Here’s some of what he told us:

ON THE FUTURE OF THE OIL MARKET

“It’s been a difficult three years for the industry and it’s certainly been felt in Calgary. But I’m kind of an optimist that we are through the worst of this. Not that we are going to see a real bull market in oil but I think we are going to see an improving market over the next couple of years … Do I see US$100 crude oil anytime soon? No, but the fact (the U.S) is consuming 95-million barrels per day and we haven’t invested in the long term to replace those kinds of reserves means that sooner or later oil prices will rise.”

ON THE NEED FOR CANADA TO DIVERSIFY ITS ENERGY CUSTOMER BASE

“The most important thing for Canadians is we need to get access for more oil to the coast. As long as we have our major customer, IE the U.S., as our single largest customer – and such a dominant customer – we are always going to be subject to them setting the price as opposed to us getting the world price. That affects every Canadian, every Canadian’s standard of living and obviously every Canadian province’s tax and balance of payments.”

ON THE FUTURE OF CANADA’S NATURAL GAS SECTOR

“I am not overly hopeful on LNG. I think we missed the market. Again, we delay things in this country so long between when we start talking about doing a project and when they ultimately get completed, I think we miss the market. The market for international gas has been dropping. There are a lot of other supplies for natural gas around the world and you have to be competitive. To be honest with you, in that realm, we haven’t helped ourselves.”
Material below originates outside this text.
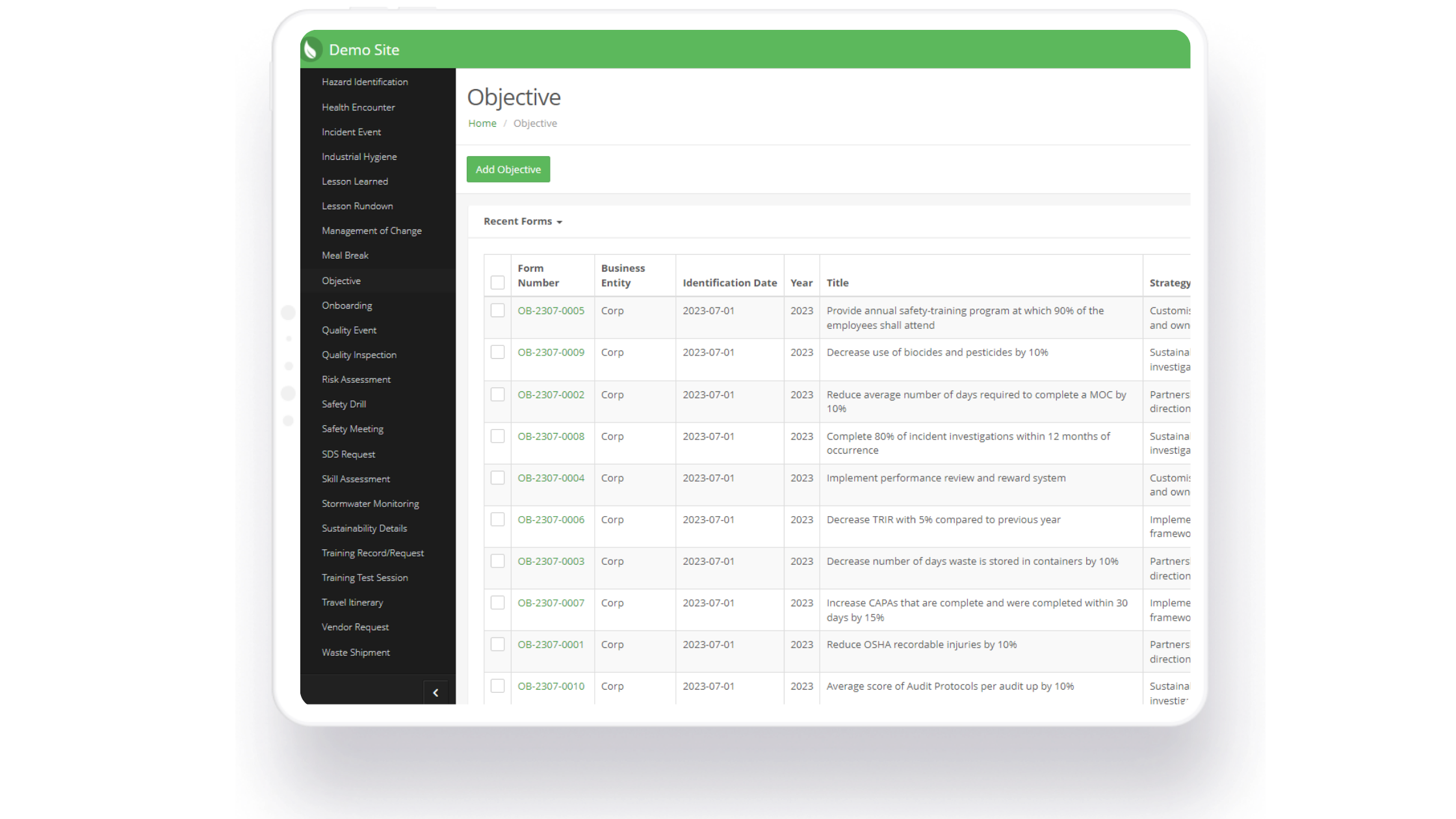Select all rows with the header checkbox

(497, 283)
ON WHETHER CANADA’S ENERGY SECTOR IS OPEN FOR BUSINESS

“I know these federal and provincial ministers talk a good game but what have we actually approved? I know the Keystone expansion has been approved, but now we are worried about other issues and protests and court obligations. There is a lot of room between the rhetoric we hear politically and reality. And the reality is lots of projects have been blocked and we need to get a lot of these projects unblocked and underway.”
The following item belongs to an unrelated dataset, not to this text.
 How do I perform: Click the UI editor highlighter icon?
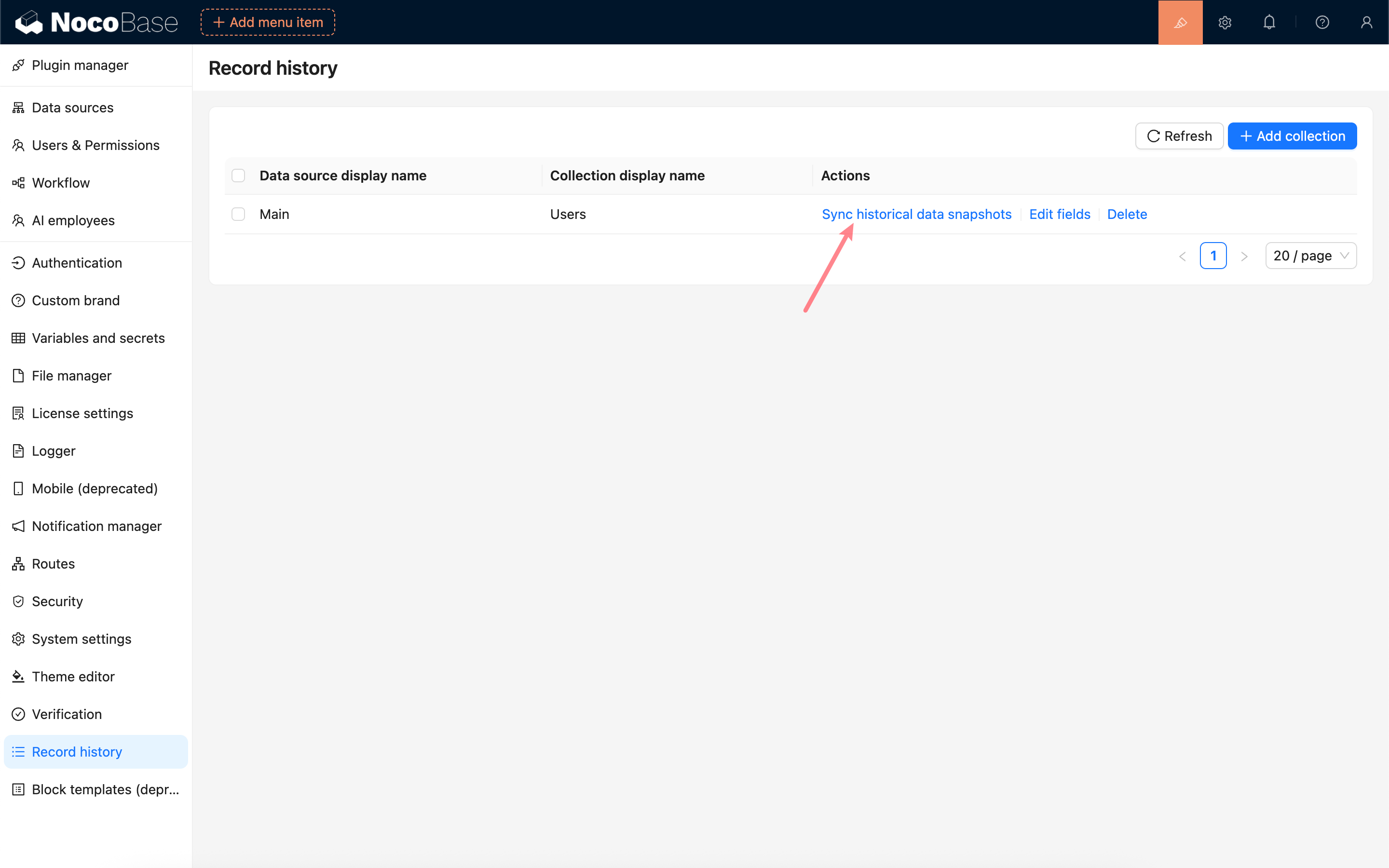(1180, 22)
ON THE NEED FOR MORE OIL SANDS CONSOLIDATION

“The big oil sands players’ consolidation has started. I’m not sure it’s over, but it’s certainly started. We’ve not seen it on the small oil sands players’ side; that needs to happen. And I think there also needs to be a consolidation of E&P players in Canada as well. You don’t need 72 exploration and production companies for this size of basin. So all those efficiencies are coming. I’m actually quite encouraged by the consolidation of big oil sands players in the sense that a lot of that technology was driven by Canadian companies and so a lot of these foreign companies moving out is probably going to consolidate the industry in a technological sense as well and I think you can make even better advances on technology.”

ON WHY INVESTORS ARE SNUBBING CANADA’S ENERGY SECTOR

“From a Canadian viewpoint, we have not helped ourselves with uncertainty around carbon pricing, uncertainties around polices and around pipelines, uncertainties around getting infrastructure approved -- so we have not made ourselves an attractive place to invest. I don’t actually fault investment managers for looking out on a global basis – on a very wide basis – and saying, ‘Where do I want to stick my money for the next six months, 24 months?” … We have got to make ourselves – Canada – more competitive and more attractive as a place to invest.”

ON ENERGY INVESTING

“I like really well-run companies with good balance sheets. Today, with these prices, if you can generate positive cash flow and grow the company using your own cash flow rather than debt those are the kinds of companies you should look for – big or small.”